>> Start The data
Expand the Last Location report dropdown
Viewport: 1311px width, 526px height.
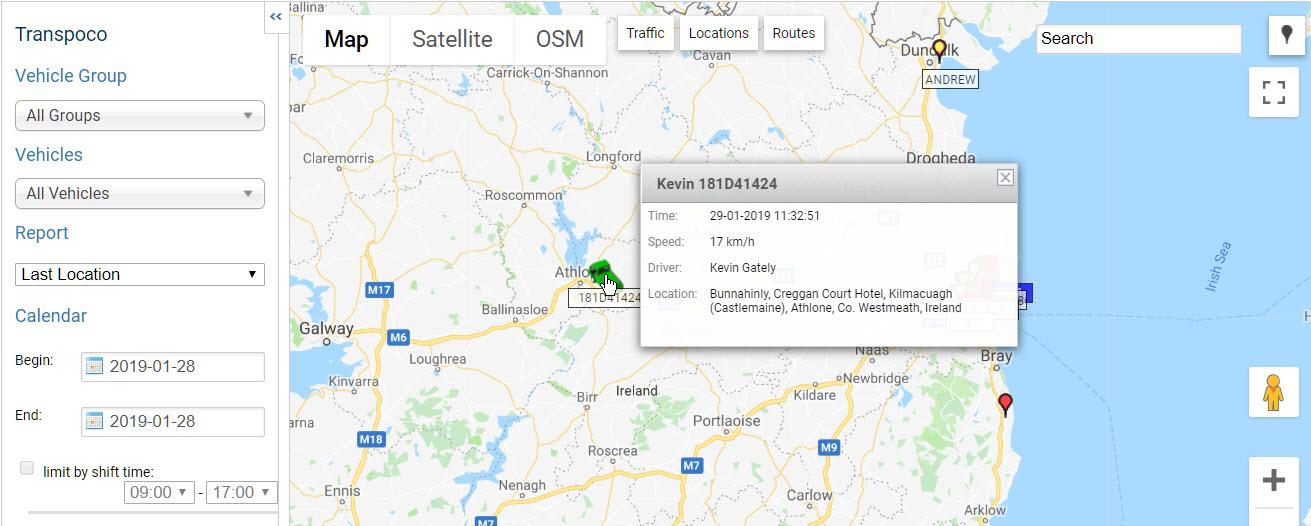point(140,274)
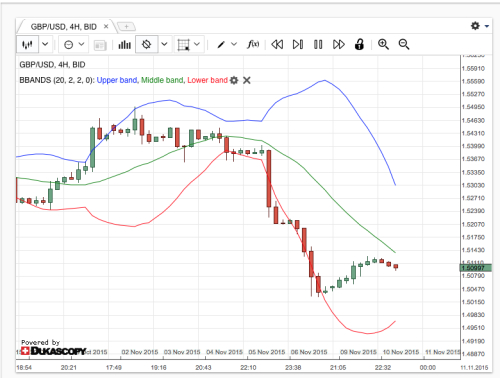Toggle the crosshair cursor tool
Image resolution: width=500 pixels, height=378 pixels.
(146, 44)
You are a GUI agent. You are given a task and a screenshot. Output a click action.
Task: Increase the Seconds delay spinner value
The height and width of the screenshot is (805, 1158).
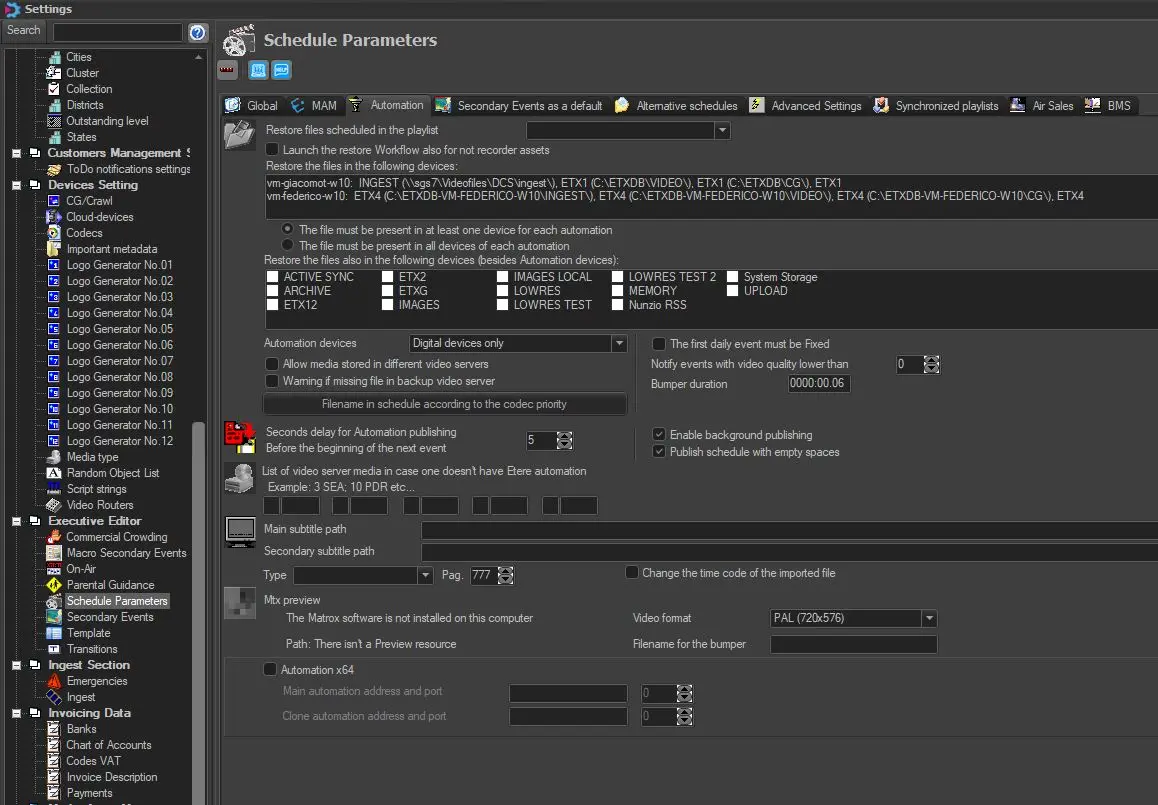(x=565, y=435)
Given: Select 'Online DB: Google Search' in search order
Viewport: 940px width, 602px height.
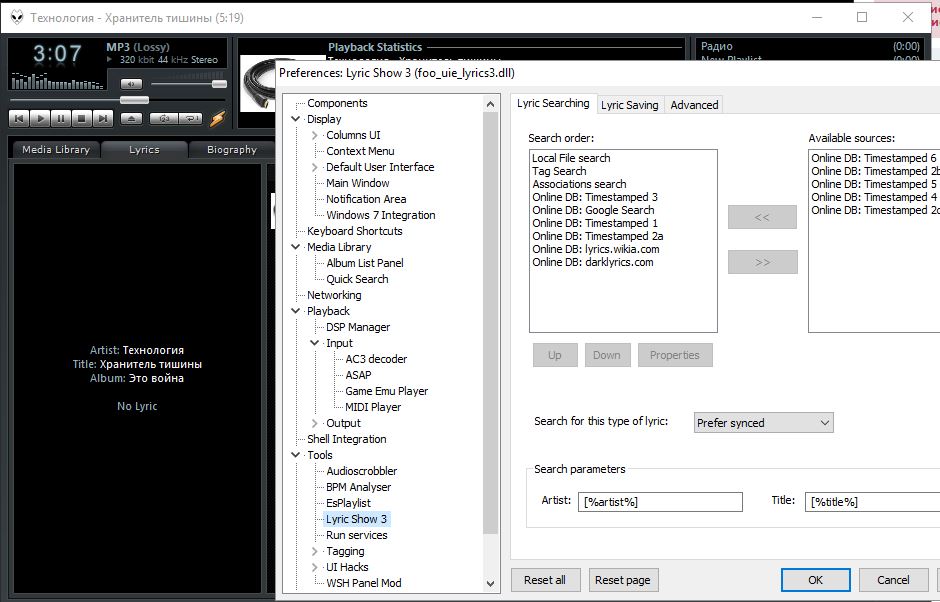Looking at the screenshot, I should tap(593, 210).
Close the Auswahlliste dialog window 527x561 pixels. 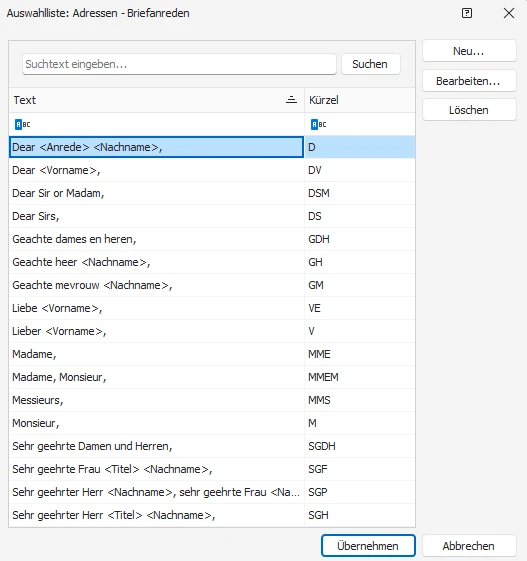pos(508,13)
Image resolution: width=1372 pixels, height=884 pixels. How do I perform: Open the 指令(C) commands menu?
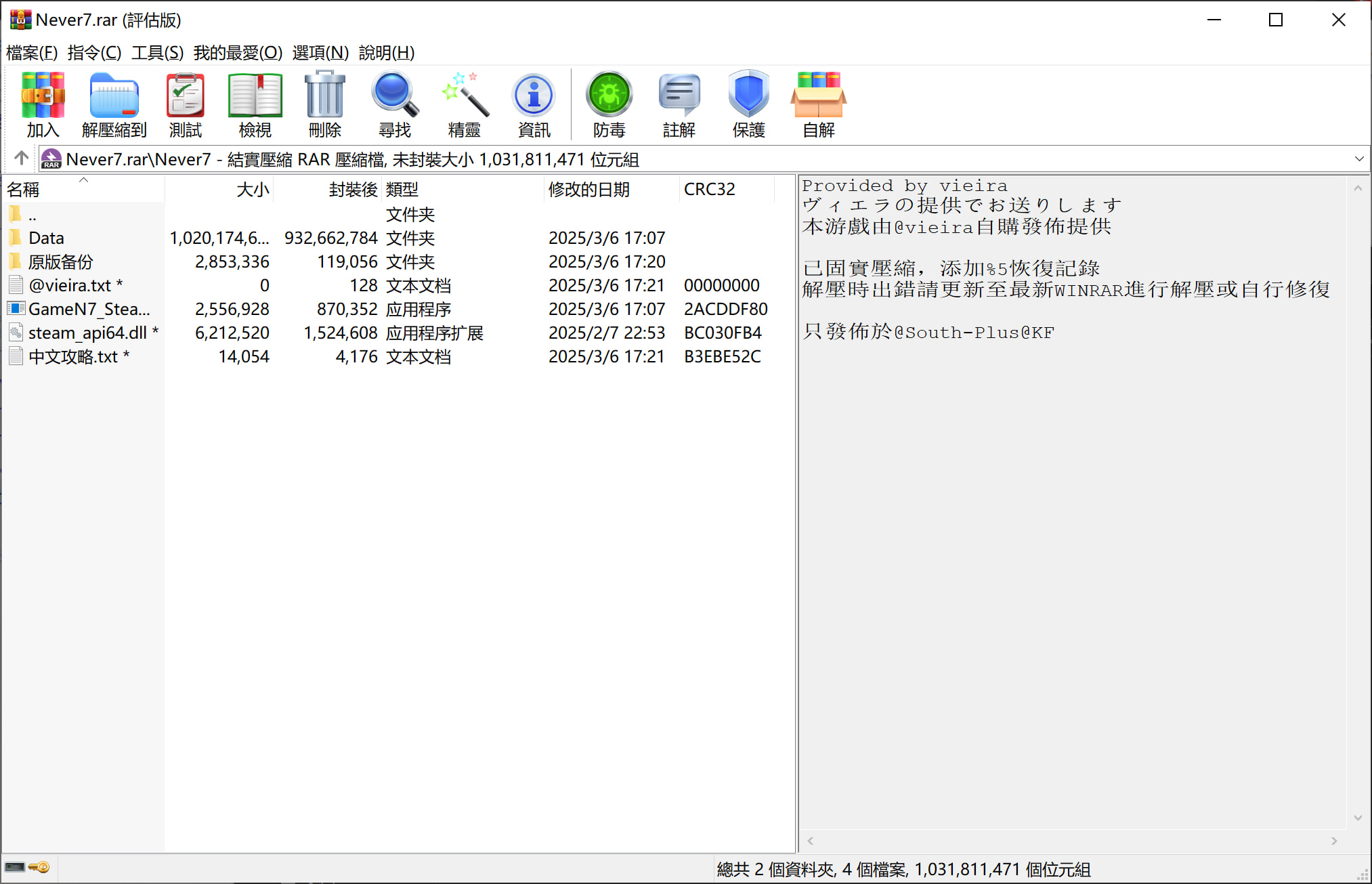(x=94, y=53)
>> End The data
>> Start The data
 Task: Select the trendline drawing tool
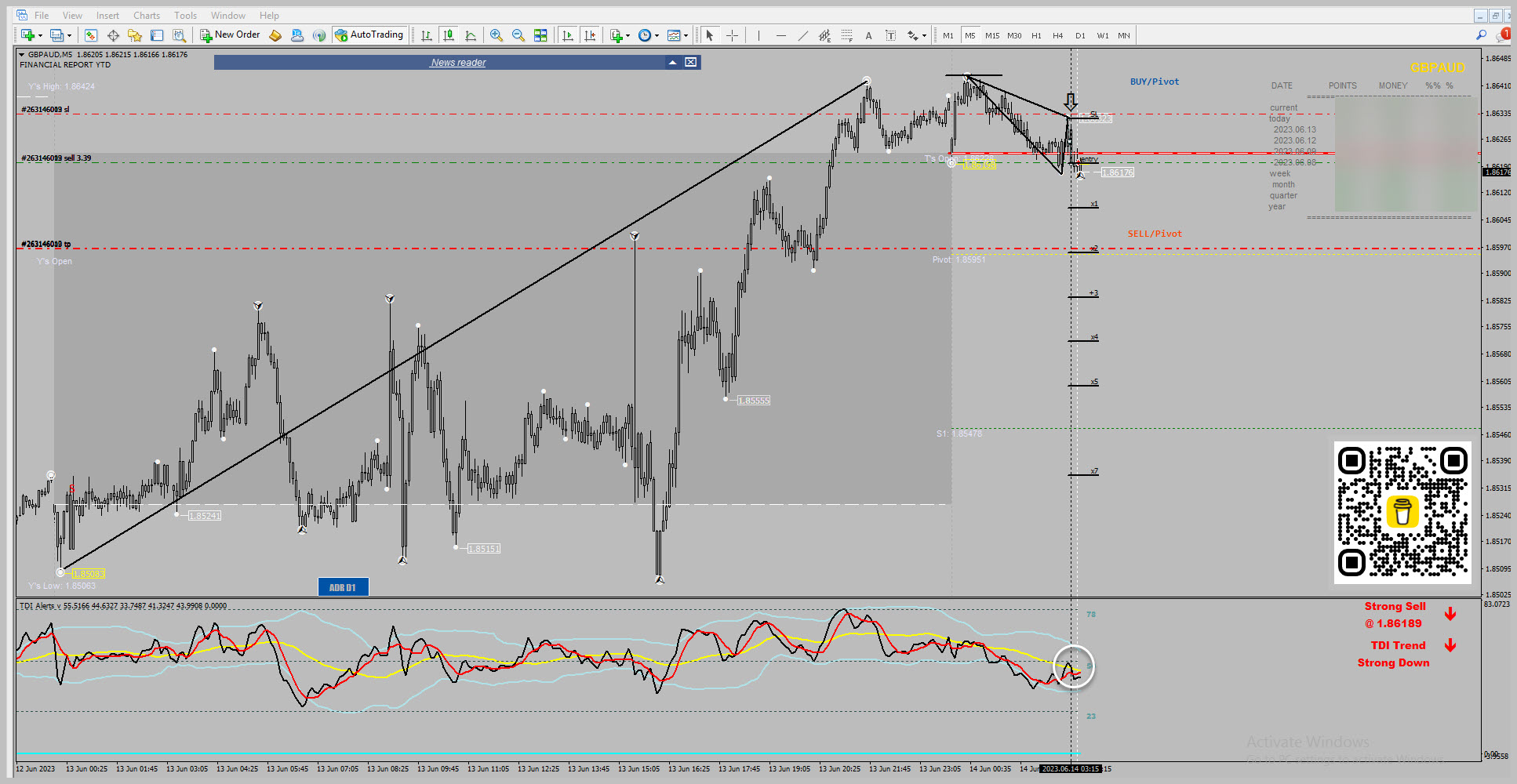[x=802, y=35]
>> End The data
>> Start The data
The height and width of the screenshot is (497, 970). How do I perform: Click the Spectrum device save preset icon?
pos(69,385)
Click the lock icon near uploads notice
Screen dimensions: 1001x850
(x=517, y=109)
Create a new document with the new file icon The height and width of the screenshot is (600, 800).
>> End The data
» Direction:
Change every "Viewport" to "Display area" in the data, starting with the line that contains "Expand the Last Location report dropdown" and going on through the line that contains "Looking at the", with everything else unchanged. Give only those lines, and leave the pictures out of the answer.

» Task answer:
Expand the Last Location report dropdown
Display area: 1311px width, 526px height.
point(140,274)
Toggle the crosshair cursor tool
Image resolution: width=500 pixels, height=378 pixels.
(146, 44)
You are a GUI agent. You are given a task and a screenshot. Output a click action.
Task: Increase the Seconds delay spinner value
The height and width of the screenshot is (805, 1158).
(x=565, y=435)
Given: Select 'Online DB: Google Search' in search order
Display area: 940px width, 602px height.
Looking at the screenshot, I should tap(593, 210).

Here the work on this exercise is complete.